Even at the time it wasn’t appealing; it seemed crude, disgusting, and was a turn-off. Now for a confession: back in those days, had I gotten married, I would have begged until I got it. This is why I am thankful for all the feminists I encountered on Twitter and on blogs (especially the Love, Joy, Feminism commentariat, who patiently have answered my questions, even when I’m exasperating at not getting it!). I now know that what I would have done is wrong, and I’m grateful to have been enlightened before I even started dating, let alone got married. Even though the church presented themselves as experts on marriage and family, I feel I’ve learned more in the nearly two years of being on social media and interacting with feminists than my entire time at the church! I think, thanks to them, I can be a better boyfriend and husband than I would be otherwise. Also, it is due to what I read on these blogs that I recognize that the remark that people shouldn’t just lie there immobile was making light of marital rape, something that would never have occurred to me otherwise. (In my days of ignorance I also made some comments that make me cringe nowadays.)
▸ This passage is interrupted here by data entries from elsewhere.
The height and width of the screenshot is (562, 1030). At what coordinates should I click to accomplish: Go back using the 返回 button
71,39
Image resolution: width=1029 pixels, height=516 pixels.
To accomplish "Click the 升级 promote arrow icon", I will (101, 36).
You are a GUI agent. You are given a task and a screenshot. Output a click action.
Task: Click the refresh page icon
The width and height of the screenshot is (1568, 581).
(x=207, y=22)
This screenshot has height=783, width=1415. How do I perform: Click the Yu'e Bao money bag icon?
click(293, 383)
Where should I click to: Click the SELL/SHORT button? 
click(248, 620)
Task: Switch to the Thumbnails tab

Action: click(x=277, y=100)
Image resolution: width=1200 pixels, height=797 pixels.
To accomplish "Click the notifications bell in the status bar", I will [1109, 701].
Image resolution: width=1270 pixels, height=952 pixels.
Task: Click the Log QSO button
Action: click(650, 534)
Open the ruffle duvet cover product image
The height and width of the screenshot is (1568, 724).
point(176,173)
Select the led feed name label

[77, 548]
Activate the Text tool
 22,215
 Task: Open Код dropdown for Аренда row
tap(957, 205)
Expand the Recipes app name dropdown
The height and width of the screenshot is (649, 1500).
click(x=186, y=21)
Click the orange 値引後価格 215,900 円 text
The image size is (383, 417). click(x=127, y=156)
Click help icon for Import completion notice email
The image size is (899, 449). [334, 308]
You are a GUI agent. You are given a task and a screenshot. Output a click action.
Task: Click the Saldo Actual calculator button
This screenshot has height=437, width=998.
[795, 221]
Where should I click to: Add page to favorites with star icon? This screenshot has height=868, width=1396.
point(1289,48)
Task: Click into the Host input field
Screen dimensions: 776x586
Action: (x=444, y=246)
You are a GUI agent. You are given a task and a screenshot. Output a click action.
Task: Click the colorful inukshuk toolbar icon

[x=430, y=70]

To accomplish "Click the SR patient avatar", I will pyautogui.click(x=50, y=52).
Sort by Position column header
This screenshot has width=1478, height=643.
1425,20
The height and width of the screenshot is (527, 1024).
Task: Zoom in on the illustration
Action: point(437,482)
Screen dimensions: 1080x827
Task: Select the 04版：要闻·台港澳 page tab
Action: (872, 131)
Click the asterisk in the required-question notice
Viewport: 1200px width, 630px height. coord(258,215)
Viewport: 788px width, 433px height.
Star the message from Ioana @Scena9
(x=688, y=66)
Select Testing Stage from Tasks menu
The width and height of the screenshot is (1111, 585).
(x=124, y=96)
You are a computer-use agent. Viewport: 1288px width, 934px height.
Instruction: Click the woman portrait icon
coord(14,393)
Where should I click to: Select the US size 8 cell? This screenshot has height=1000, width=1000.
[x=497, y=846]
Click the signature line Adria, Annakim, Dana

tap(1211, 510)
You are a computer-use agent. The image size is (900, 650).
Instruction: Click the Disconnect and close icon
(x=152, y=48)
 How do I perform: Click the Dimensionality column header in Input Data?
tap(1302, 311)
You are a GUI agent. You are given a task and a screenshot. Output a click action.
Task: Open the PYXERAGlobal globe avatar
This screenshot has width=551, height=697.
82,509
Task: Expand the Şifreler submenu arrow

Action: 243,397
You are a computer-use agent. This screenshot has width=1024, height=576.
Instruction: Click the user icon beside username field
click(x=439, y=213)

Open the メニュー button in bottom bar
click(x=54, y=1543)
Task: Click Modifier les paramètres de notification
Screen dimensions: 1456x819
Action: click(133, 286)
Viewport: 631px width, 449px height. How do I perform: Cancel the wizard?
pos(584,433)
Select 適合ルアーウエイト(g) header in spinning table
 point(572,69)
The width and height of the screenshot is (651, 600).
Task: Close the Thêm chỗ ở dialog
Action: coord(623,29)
Like St. Paul said in 1 Tim. 1:13, “I acted in ignorance”; well, since I’m a virgin, technically not “acted”, but the point remains. The problem with my begging is that it does not allow for a “no”, and a “yes” is meaningless if “no” won’t be taken for an answer. But, growing up, we weren’t taught boundaries, we always had to be ready if the church needed something, and not listening to the pastor, as God’s Delegated Authority(TM), was as not listening to God. This does not allow a healthy culture that honors boundaries and consent to form. Feminists say, “Men, you need to respect women’s boundaries and consent, for women are people too.”, which implies being human means the right to set boundaries. Also, since we were taught that since the Bible says, “You were bought with a price”(1 Cor. 6:19-20), the idea of bodily autonomy would have been anathema. (Interestingly, they didn’t mention “You were bought with a price; do not become slaves of human masters.”, 1 Cor. 7:23, NRSV.) Thus, I am grateful also to feminists in letting me know that I can set my own boundaries.
However, since I heard that some women have a higher libido than their husbands, I considered that possibility frequently, and often interpreted the CIA teaching in that light. Maybe with being a virgin who never dated and who is uninformed on sex, it’s too early to say it, but, even taking into consideration the fact that my autonomy and consent matter, I still want to be available to my wife when I get married, mainly to make her happy and to express gratitude for picking me out of 7 billion people.
I will end with this: though I did it in ignorance, to the feminists out there reading this post and all women, I am sorry for my role in perpetuating the system. Though I was brainwashed, and didn’t know, I am still sorry. I am glad have been enlightened and have a chance to change direction. (From a religious viewpoint, I think this is what repentance is. In Judaism, part of repentance[teshuvah in Hebrew] is recognizing the damage caused. Sadly, in the matrix I grew up in, the damage was erased; the shadow on the cave wall was interpreted differently.)